The 60-year-old investment act has caused headaches for the new class of incubator-cum-venture firms that emerged from the heady days of the late '90s, and Idealab was not spared. The act effectively made Idealab change its business midstream. Where once it was a given that the firm's incubated companies would some day spin off and go public, now Idealab has to make sure it holds majority stakes in enough of its companies to comply with the regulations.

"Idealab represents that it does not provide capital to the network companies with a view to profit from the sale of securities," Idealab wrote in a recent filing to the Securities and Exchange Commission. "All or substantially all of the controlled companies will be 'controlled primarily' by Idealab in the future."

HomePage, like most of Idealab's companies, was founded in hopes of going public or of being sold to a larger company at a high valuation. But that has changed as Idealab's focus forced a change in its own strategy.

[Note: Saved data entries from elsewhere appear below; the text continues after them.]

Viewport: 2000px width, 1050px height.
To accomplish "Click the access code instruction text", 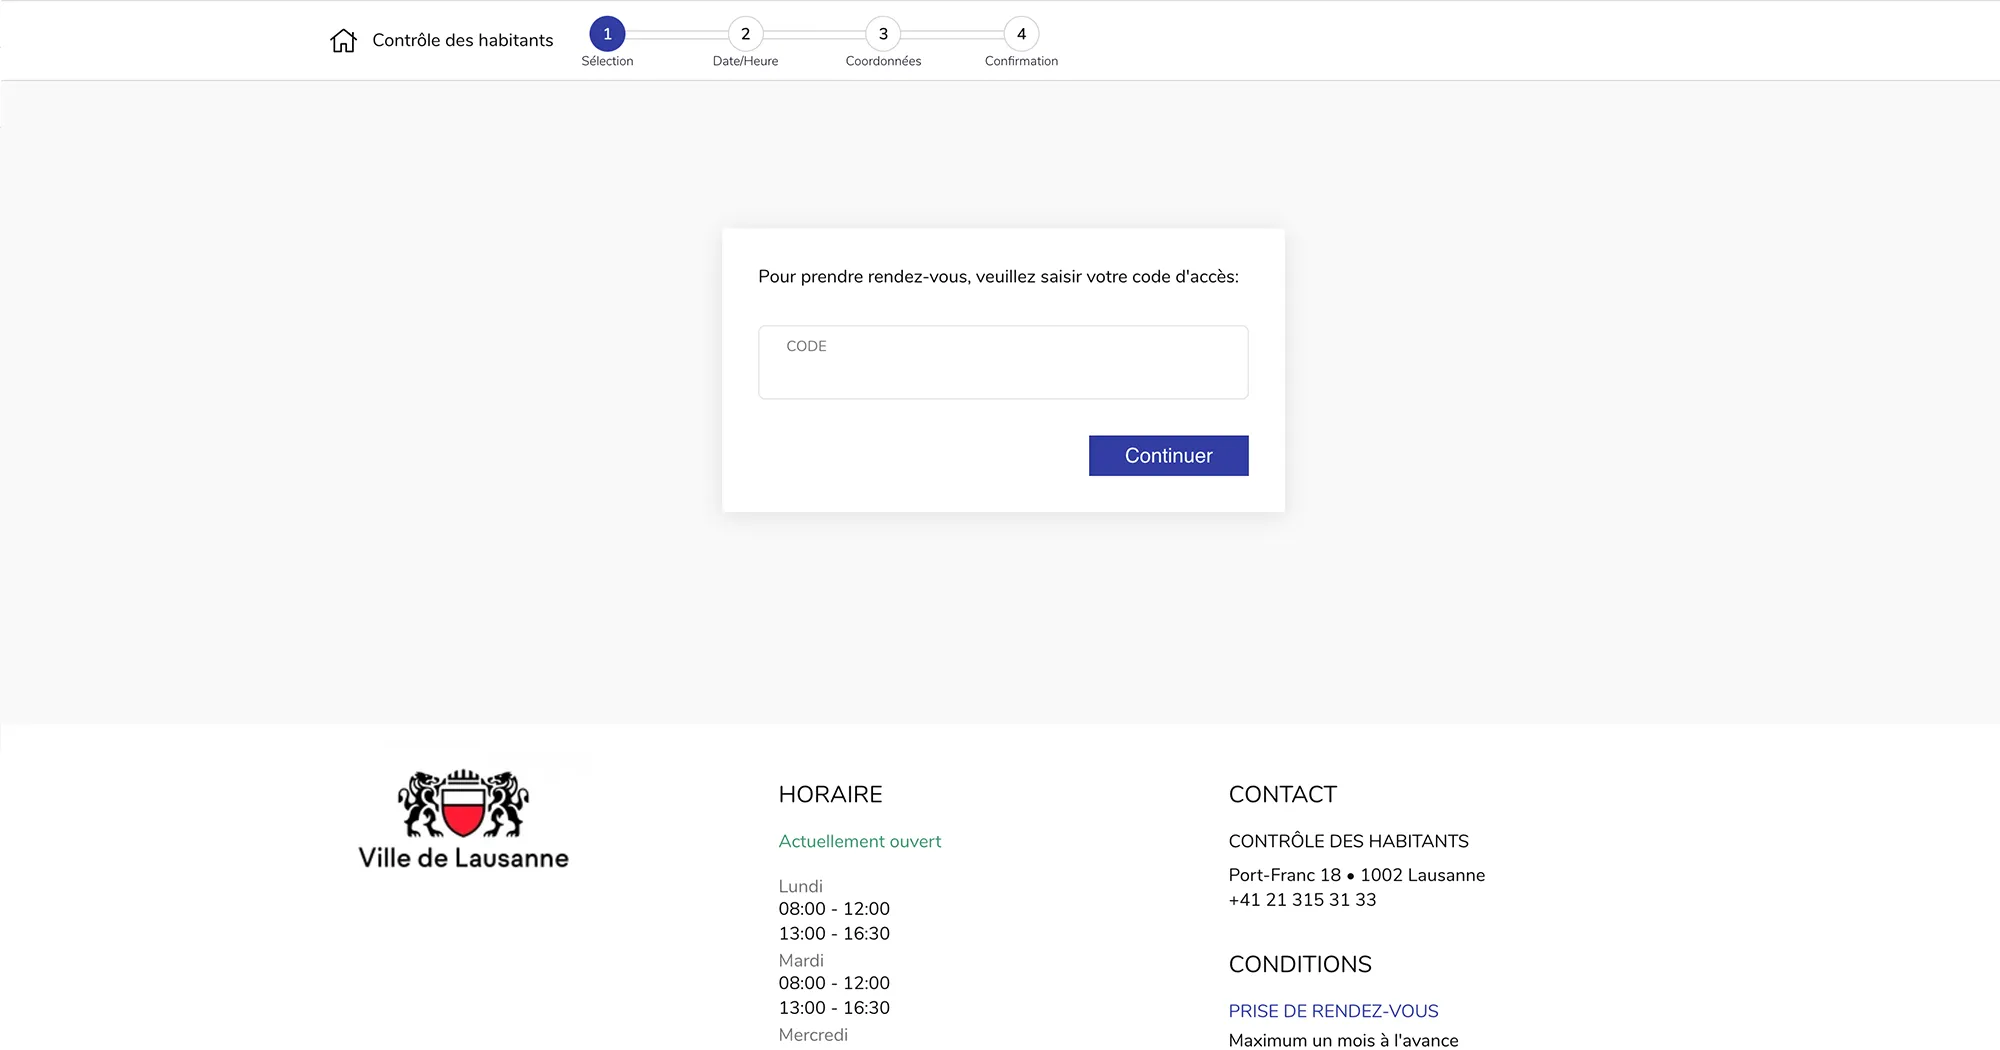I will click(998, 277).
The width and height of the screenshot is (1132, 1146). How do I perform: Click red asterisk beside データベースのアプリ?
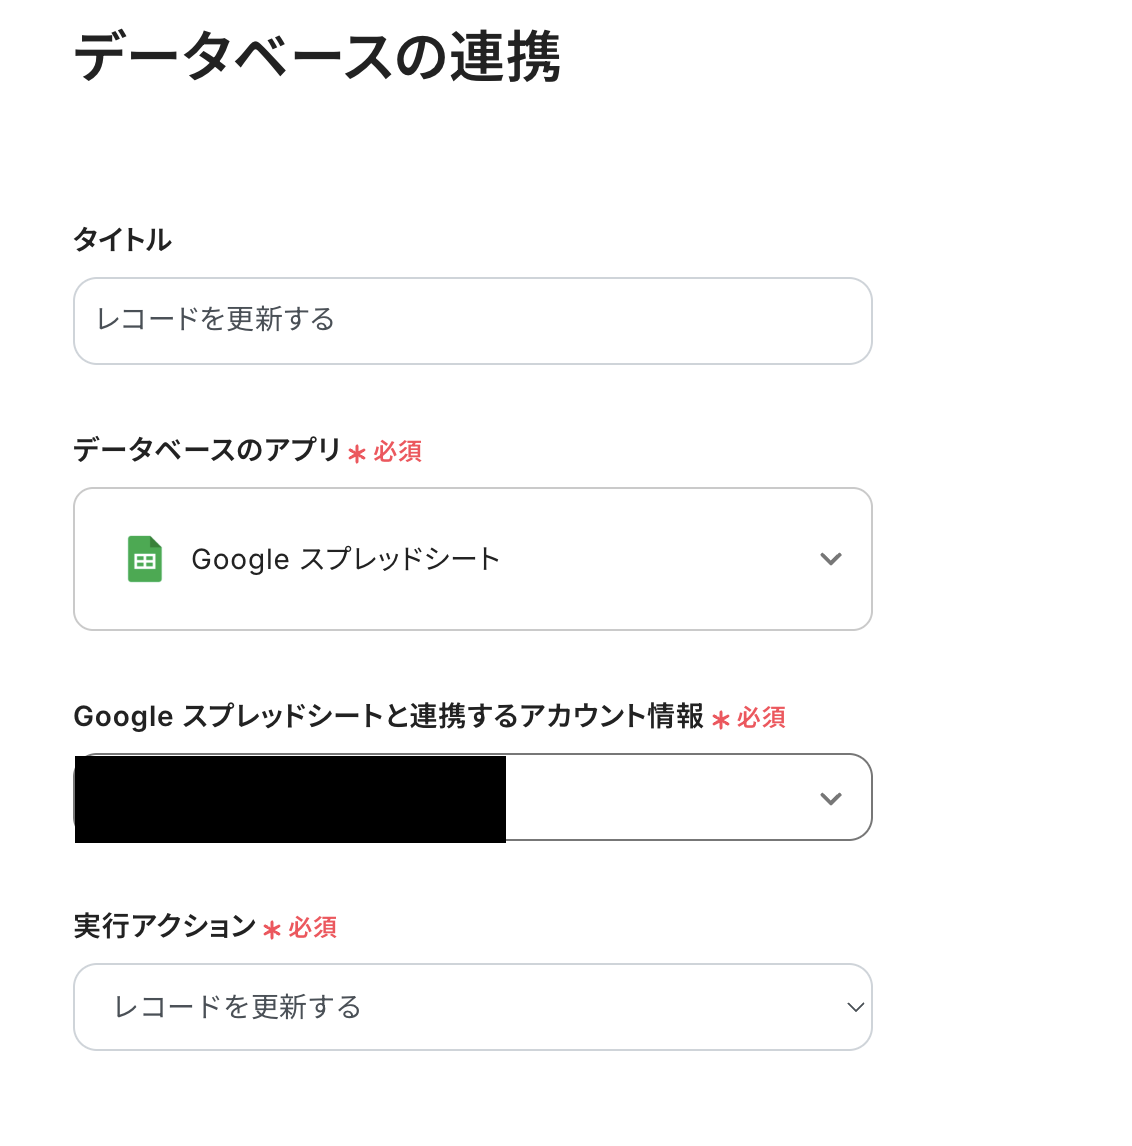(x=357, y=454)
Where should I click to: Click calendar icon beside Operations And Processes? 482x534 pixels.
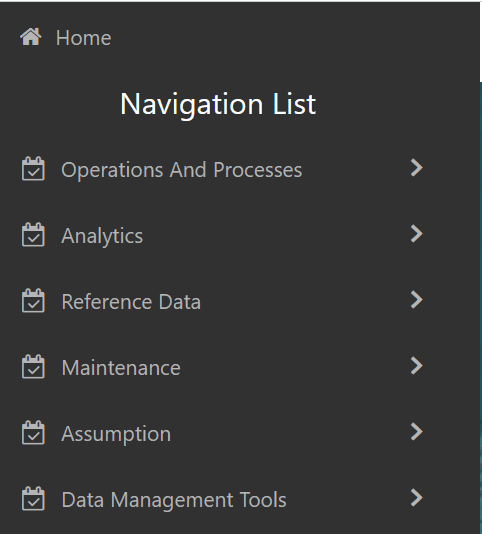tap(33, 168)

The change became apparent last spring, when HomePage was negotiating a sale to AltaVista, the Internet portal owned by Internet holding company CMGI. The deal was valued at $250 million, an impressive price for a company that was less than a year old.

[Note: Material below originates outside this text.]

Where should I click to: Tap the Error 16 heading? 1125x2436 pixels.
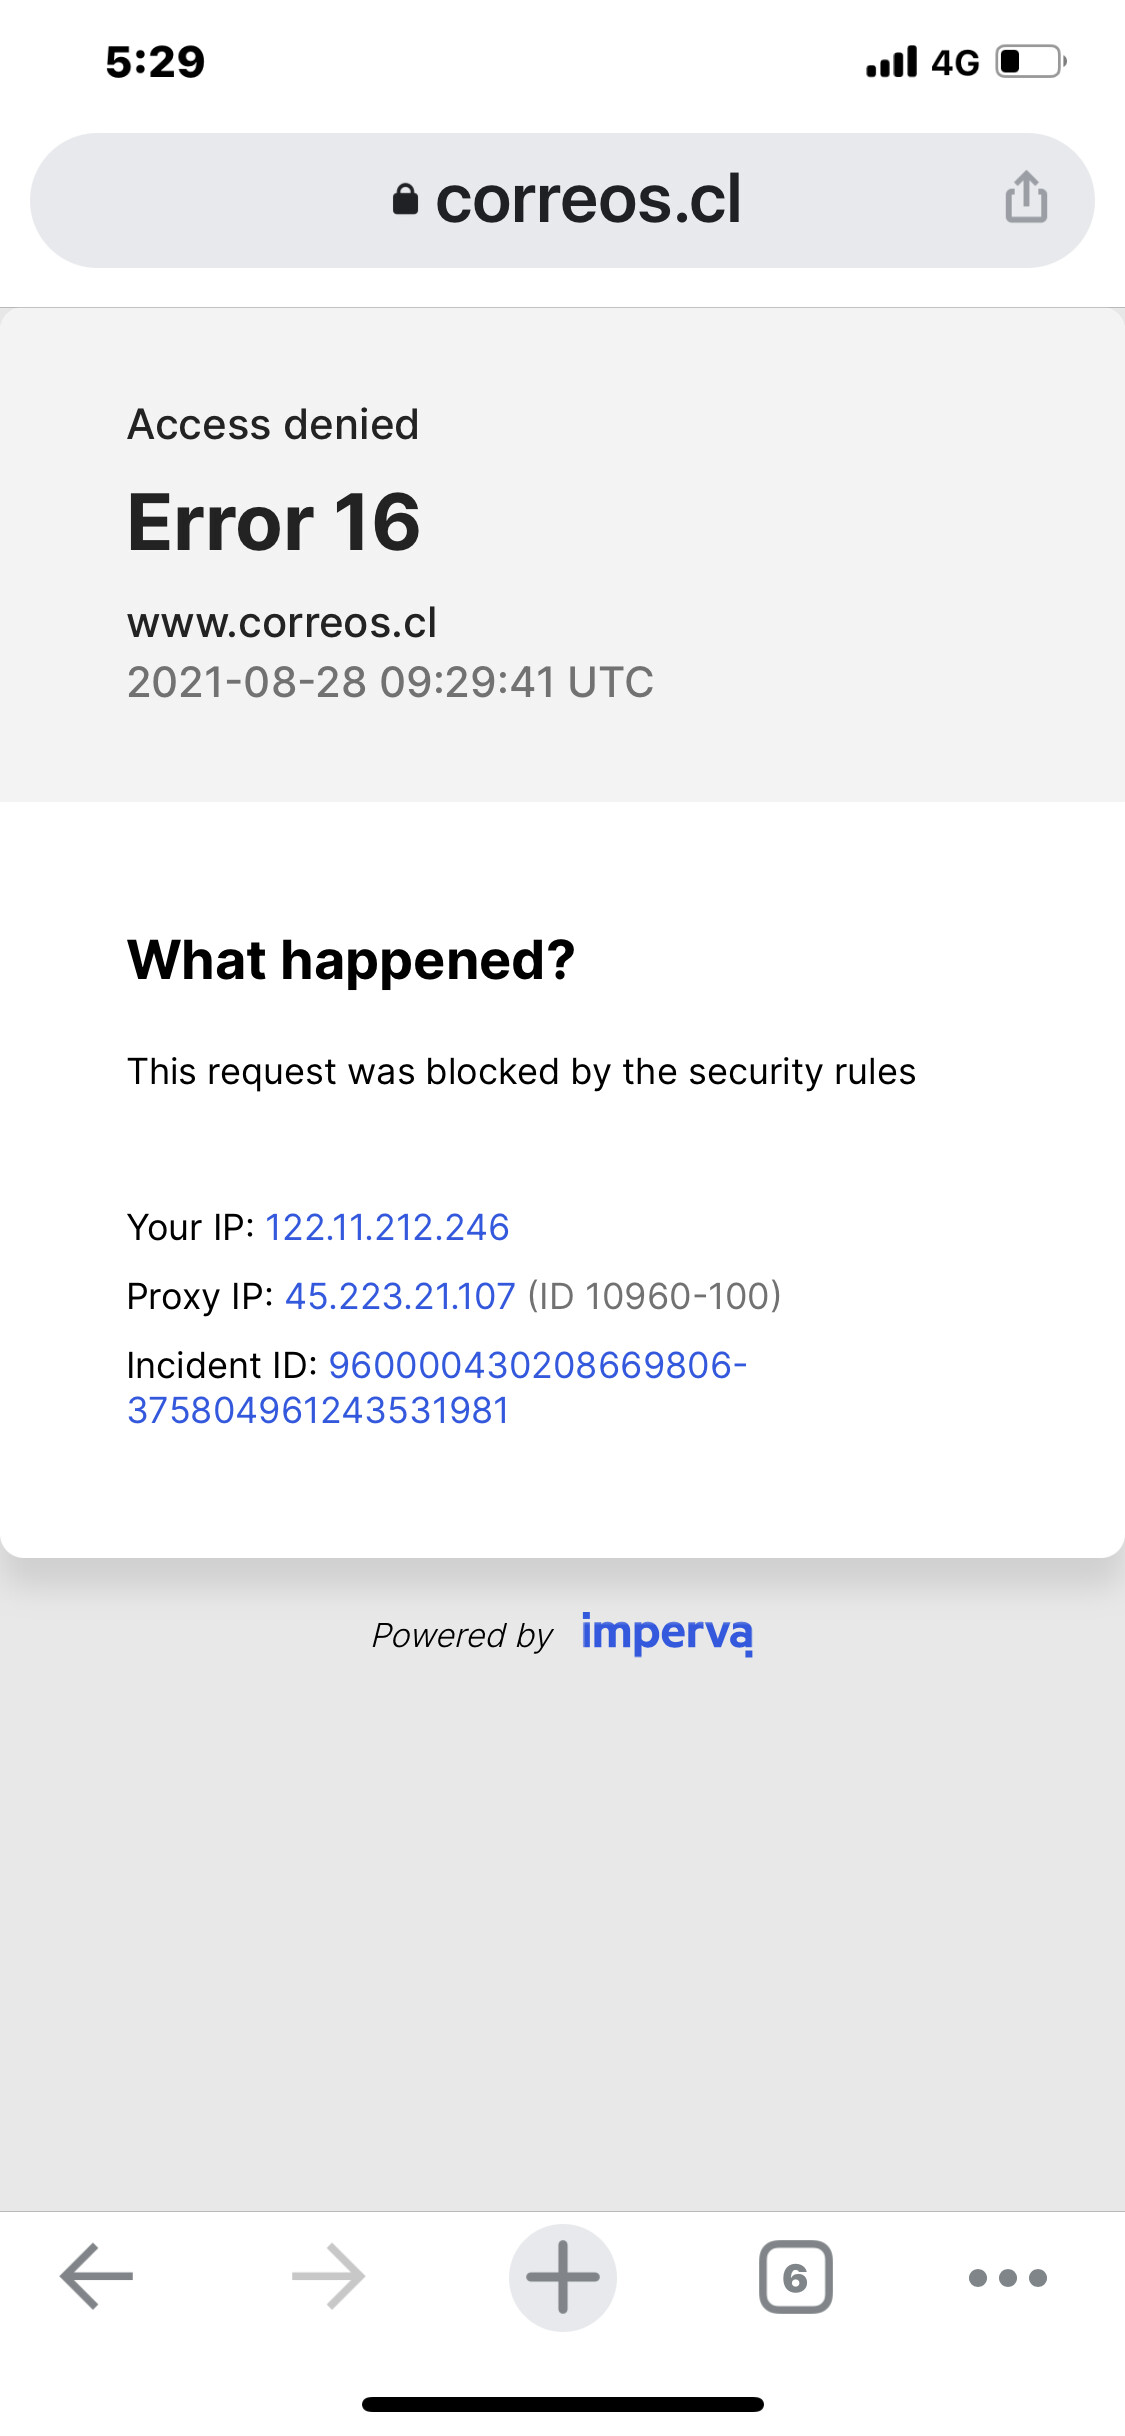274,522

Gross nixed the sale at a time when he was haggling with regulators over Idealab's compliance with the Investment Act of 1940. Cahill, according to two people familiar with the proposed sale, was upset when it didn't go through. Relations between HomePage management and Gross have been tense ever since.

For Idealab, the threat of a public dispute and potentially negative publicity are coming at a bad time. The online advertising and Net retail sectors, in which Idealab has many of its key investments, were darlings of Wall Street until this spring. But during the five months after Idealab filed for its IPO, many stocks in those sectors took a dive. Shares in companies such as retailer eToys and free ISP NetZero were trading below $5 a share last week.

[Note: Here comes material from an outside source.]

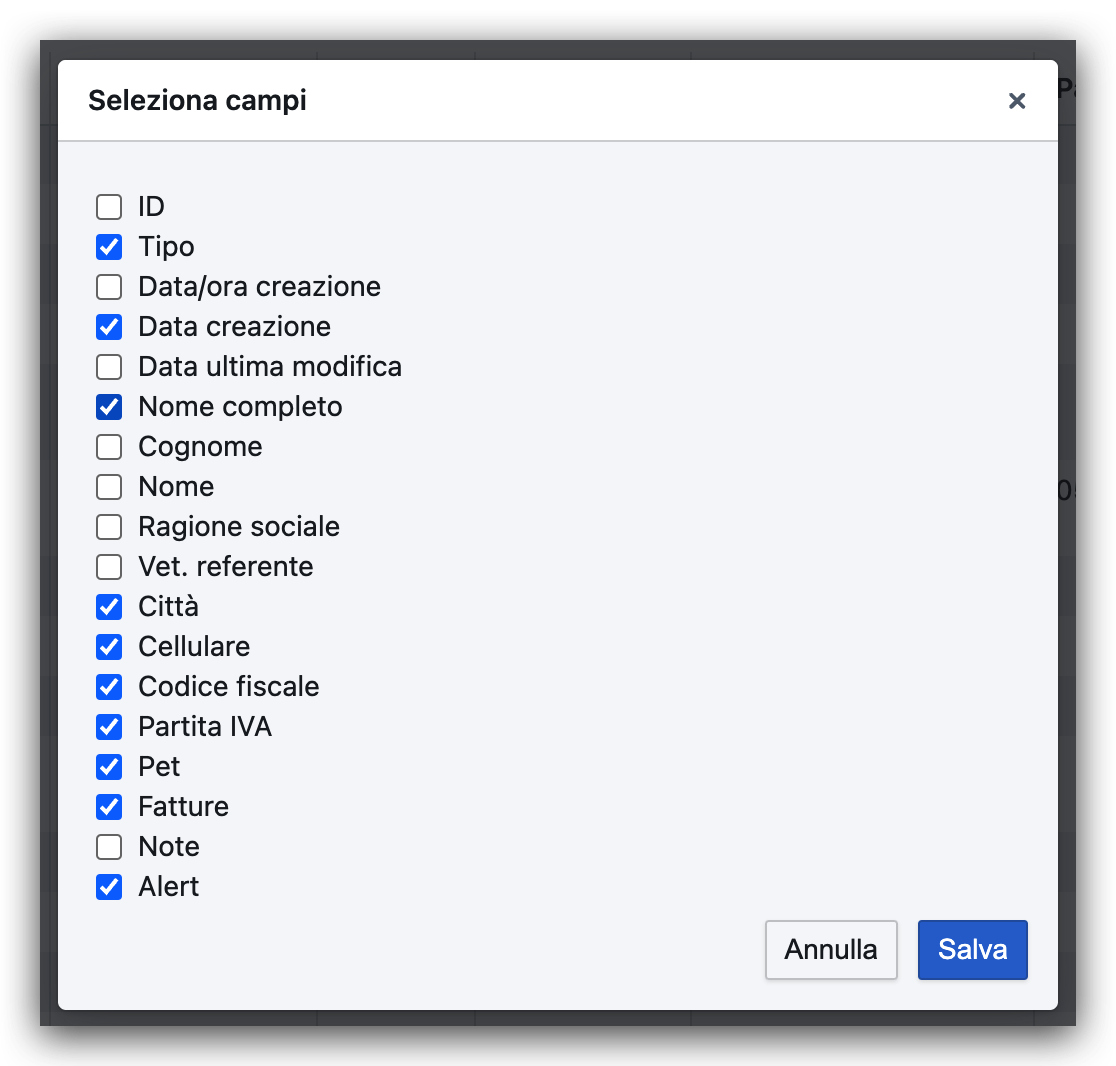Uncheck the Codice fiscale checkbox

tap(109, 687)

Even more ominous, the stocks of other incubators have taken beatings amid concern over their investments. Internet Capital Group is down 91 percent from its high of $200 in January; CMGI has fallen 82 percent since January, and b-to-b incubator Divine InterVentures is down 56 percent since it went public in July. All three stocks hit 52-week lows last week.

"The incubator is a wonderful stock to own in a bull market, but it's tough to own in a bear market or even a more demanding one," says Merrill Lynch analyst Henry Blodget.

Nevertheless, Idealab wants to join the fray. Investment bankers at three firms that are participating in Idealab's planned offering say the reception among large investors has been cold enough to delay the IPO into next year.

"There is no institutional interest in Idealab right now," says one banker who has worked on its offering. "Everything in its portfolio is on the wrong side of the market. Mention eToys and the institutions run the other way.

Luckily for Gross, Idealab isn't in immediate need of cash. In March, a group of investors plugged $1 billion into the incubator at a valuation of about $8 billion. Late last year, Gross also sold 3.8 million shares of eToys for $193 million.

One banker working with Idealab's planned offering says it's been difficult to convince Gross that the best thing might be to wait until market conditions become more favorable. After all, Gross has so much of himself tied up in the company -- including his prepublic stake of about 40 percent.

"Expectations are out of whack with reality, and when you have to explain that to a guy with a not only a visionary mind but also an ego like Bill's, it's difficult to get it across," says the banker.

For now, HomePage.com will need to grapple with Gross' formidable vision and personality - something that Cahill himself admits isn't always so easy. "Do we always see eye to eye? No," says Cahill. "But have we ever not gotten through the rough patches? No."